Geschiedenis

Geschiedenis van Lommel

Lommel als onderdeel van de Eninge van de Kempen

In 1990 vierde Lommel zijn 1000-jarig bestaan. In de vroegste periode maakte Lommel deel uit van de zogenaamde Eninge van de Kempen, een bepaald territorium in de Kempen waar hetzelfde recht gold. Het geheel ressorteerde onder een vaag Utrechts hoogheidsgezag en werd in leen gehouden door Brabant. In 1203 kwam de Eninge onder de suprematie van de hertogen van Brabant.

Hertogdom Brabant

Met de Brabantse expansie naar het noorden werd Lommel onderdeel van de Meierij van 's-Hertogenbosch en bleef het ressorteren onder het kwartier Kempenland. In 1332 kreeg Lommel stadsrechten van Hertog Jan III van Brabant. Lommel was een vrijheid. Eind 16e eeuw ging het slecht met de Meierij. Tijdens de Gelderse Oorlogen plunderde en brandschatte de Gelderse hoofdman Maarten van Rossum de Meierij. Ook tijdens de Tachtigjarige Oorlog had de Meierij te lijden onder oorlogsgeweld.

Staats Brabant

Sinds 1648 was Lommel onderdeel van de Republiek der Zeven Verenigde Nederlanden, aangezien de Meierij van 's-Hertogenbosch en al haar toebehoren werd toegewezen aan de Staten. De vroeger door Noord-Brabantse katholieken geschapen mythe, dat de stagnatie van de ontwikkelingen in Staats-Brabant te maken hadden met de 'Hollanders', die het gewest als kolonie leegzogen, is mogelijk overdreven. De oorlogssituatie was de grootste boosdoener. Lommel werd vanwege de nieuwe staatsgrens een afgelegen stukje aan de rand van de Republiek en raakte, net als overig Staats-Brabant, ineens niet meer zuidwaarts, maar noordwaarts georiënteerd. Het had echter onder de Staats-Brabantse functie als militaire buffer voor het gewest Holland weinig tot geen mogelijkheden om tot economische groei te komen. Het werd een tijd van weinig vooruitgang. In de jaren 1798-1799 ondernam de Hollandse dominee Stephanus Hanewinkel een tocht door de gehele Meierij van 's-Hertogenbosch en deed in 1799 ook Lommel aan. Hij beschreef de stad als "het uiterste Dorp der Majorij, aan de grenzen van Luikerland, liggende rondom in zeer groote en wijduitgestrekte heïen ...".
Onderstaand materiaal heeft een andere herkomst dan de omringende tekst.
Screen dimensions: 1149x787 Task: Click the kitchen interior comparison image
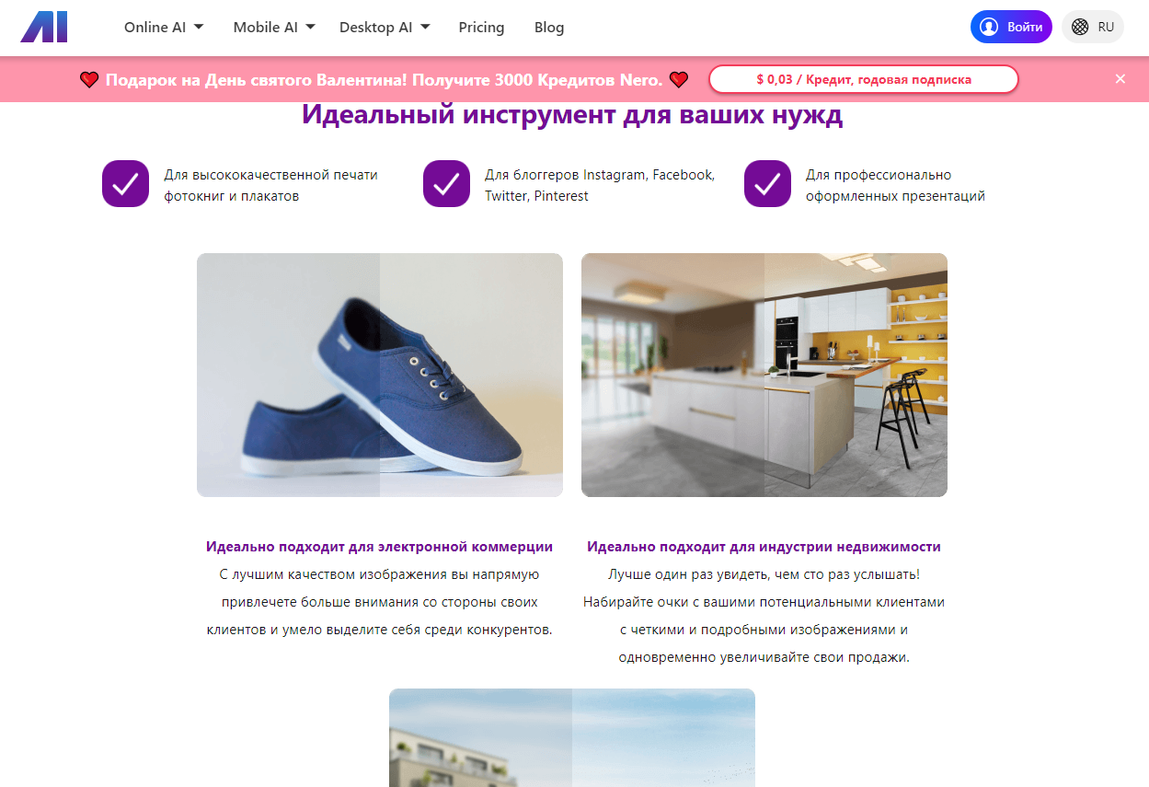764,375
Franse Tijd en Koninkrijk der Nederlanden

Pas in 1795, toen de Fransen binnenvielen, kreeg Lommel zijn vrijheden terug en toen de Fransen vertrokken waren werd het een volwaardig onderdeel van het koninkrijk der Nederlanden. Lommel bleef tot de Meierij behoren, tot het op 19 november 1817 officieel bij Koninklijk Besluit overging van Noord-Brabant naar Limburg als ruil tegen Luyksgestel dat in 1819 van de provincie Antwerpen op Noord-Brabant overging. Luyksgestel, dat als een geïsoleerde enclave in de Meierij lag en tot het Prinsbisdom Luik behoorde, maakte Lommel voorheen tot een Meierijse exclave.

Koninkrijk België

Na veel getouwtrek tijdens de Belgische Opstand bleef Lommel onder Belgisch bewind. Hoewel Nederland dit stukje Meierij als voormalig deel van Staats-Brabant terugeiste, had het stadsbestuur van Lommel zijn trouw al aan de Belgische regering gezworen. Op 19 april 1839 werden dan uiteindelijk de definitieve vredesverdragen ondertekend door België en Nederland. Datzelfde jaar werd Maaseik als een nieuw administratief arrondissement in het leven geroepen en werd Lommel hieraan toegevoegd. Daarmee komt er een radicale wending in de geschiedenis van Lommel: de van oudsher Brabantse plaats wordt nu als Limburgse plaats aangeduid en is het enige stukje Meierij, dat in België ligt. Hoewel men Lommel juridisch tot Limburg rekent, blijft de rest van Limburg in de ogen van de echte Lommelsen nog altijd: het Luikse of "Luiksland". De Meierijse geschiedenis van Lommel blijft in ieder geval voortleven in de talrijke beschrijvingen.